* DIRECTIONS FOR THIS TASK:
Output the data verbatim, with nothing added or dropped.

* Stored items:
********

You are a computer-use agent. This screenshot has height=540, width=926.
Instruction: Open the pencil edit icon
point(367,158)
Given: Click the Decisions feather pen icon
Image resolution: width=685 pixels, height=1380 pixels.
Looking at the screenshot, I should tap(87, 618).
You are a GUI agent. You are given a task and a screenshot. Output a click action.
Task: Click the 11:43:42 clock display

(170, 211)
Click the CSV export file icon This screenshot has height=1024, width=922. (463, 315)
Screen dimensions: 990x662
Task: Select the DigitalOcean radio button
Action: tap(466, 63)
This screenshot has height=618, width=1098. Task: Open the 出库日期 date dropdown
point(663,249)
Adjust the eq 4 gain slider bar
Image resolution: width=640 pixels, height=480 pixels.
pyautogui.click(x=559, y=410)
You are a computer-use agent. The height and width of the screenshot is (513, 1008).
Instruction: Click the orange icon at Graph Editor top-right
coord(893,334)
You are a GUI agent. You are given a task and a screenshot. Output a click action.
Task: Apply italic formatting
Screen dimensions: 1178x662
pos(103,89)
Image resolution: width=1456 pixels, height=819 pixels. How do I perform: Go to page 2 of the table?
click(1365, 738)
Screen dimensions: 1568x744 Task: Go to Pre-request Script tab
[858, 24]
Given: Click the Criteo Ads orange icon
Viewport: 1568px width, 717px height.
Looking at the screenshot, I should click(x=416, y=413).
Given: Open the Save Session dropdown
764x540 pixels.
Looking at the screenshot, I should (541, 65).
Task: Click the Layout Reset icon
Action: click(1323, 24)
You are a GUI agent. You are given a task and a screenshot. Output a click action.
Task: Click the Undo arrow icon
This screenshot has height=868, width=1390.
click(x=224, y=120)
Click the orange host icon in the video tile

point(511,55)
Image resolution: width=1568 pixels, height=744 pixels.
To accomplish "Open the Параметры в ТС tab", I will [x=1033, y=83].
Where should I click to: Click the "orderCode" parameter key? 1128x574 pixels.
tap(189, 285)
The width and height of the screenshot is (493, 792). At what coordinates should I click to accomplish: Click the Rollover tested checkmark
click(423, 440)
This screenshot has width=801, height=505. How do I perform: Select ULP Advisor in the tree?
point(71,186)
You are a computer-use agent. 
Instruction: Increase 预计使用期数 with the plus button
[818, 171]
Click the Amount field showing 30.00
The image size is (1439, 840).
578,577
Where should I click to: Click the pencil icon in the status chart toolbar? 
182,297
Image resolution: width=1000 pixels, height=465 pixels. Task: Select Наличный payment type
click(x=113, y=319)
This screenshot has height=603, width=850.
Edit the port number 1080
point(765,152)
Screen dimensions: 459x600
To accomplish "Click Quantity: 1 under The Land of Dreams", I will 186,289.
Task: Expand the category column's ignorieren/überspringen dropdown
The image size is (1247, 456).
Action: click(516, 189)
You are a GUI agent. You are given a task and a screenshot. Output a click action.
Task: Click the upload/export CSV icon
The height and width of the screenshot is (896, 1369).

********

* WRITTEN REPLY:
You are a computer-use agent. This screenshot has height=540, width=926.
Instruction: Open the pencil edit icon
point(367,158)
Given: Click the Decisions feather pen icon
Image resolution: width=685 pixels, height=1380 pixels.
Looking at the screenshot, I should tap(87, 618).
You are a GUI agent. You are given a task and a screenshot. Output a click action.
Task: Click the 11:43:42 clock display

(170, 211)
Click the CSV export file icon This screenshot has height=1024, width=922. (463, 315)
Screen dimensions: 990x662
Task: Select the DigitalOcean radio button
Action: tap(466, 63)
This screenshot has height=618, width=1098. Task: Open the 出库日期 date dropdown
point(663,249)
Adjust the eq 4 gain slider bar
Image resolution: width=640 pixels, height=480 pixels.
pyautogui.click(x=559, y=410)
You are a computer-use agent. The height and width of the screenshot is (513, 1008).
Instruction: Click the orange icon at Graph Editor top-right
coord(893,334)
You are a GUI agent. You are given a task and a screenshot. Output a click action.
Task: Apply italic formatting
Screen dimensions: 1178x662
pos(103,89)
Image resolution: width=1456 pixels, height=819 pixels. How do I perform: Go to page 2 of the table?
click(1365, 738)
Screen dimensions: 1568x744 Task: Go to Pre-request Script tab
[858, 24]
Given: Click the Criteo Ads orange icon
Viewport: 1568px width, 717px height.
Looking at the screenshot, I should click(x=416, y=413).
Given: Open the Save Session dropdown
764x540 pixels.
Looking at the screenshot, I should (541, 65).
Task: Click the Layout Reset icon
Action: click(1323, 24)
You are a GUI agent. You are given a task and a screenshot. Output a click action.
Task: Click the Undo arrow icon
This screenshot has height=868, width=1390.
click(x=224, y=120)
Click the orange host icon in the video tile

point(511,55)
Image resolution: width=1568 pixels, height=744 pixels.
To accomplish "Open the Параметры в ТС tab", I will [x=1033, y=83].
Where should I click to: Click the "orderCode" parameter key? 1128x574 pixels.
tap(189, 285)
The width and height of the screenshot is (493, 792). At what coordinates should I click to accomplish: Click the Rollover tested checkmark
click(423, 440)
This screenshot has width=801, height=505. How do I perform: Select ULP Advisor in the tree?
point(71,186)
You are a computer-use agent. 
Instruction: Increase 预计使用期数 with the plus button
[818, 171]
Click the Amount field showing 30.00
The image size is (1439, 840).
578,577
Where should I click to: Click the pencil icon in the status chart toolbar? 
182,297
Image resolution: width=1000 pixels, height=465 pixels. Task: Select Наличный payment type
click(x=113, y=319)
This screenshot has height=603, width=850.
Edit the port number 1080
point(765,152)
Screen dimensions: 459x600
To accomplish "Click Quantity: 1 under The Land of Dreams", I will 186,289.
Task: Expand the category column's ignorieren/überspringen dropdown
The image size is (1247, 456).
Action: click(516, 189)
You are a GUI agent. You are given a task and a screenshot. Output a click action.
Task: Click the upload/export CSV icon
The height and width of the screenshot is (896, 1369).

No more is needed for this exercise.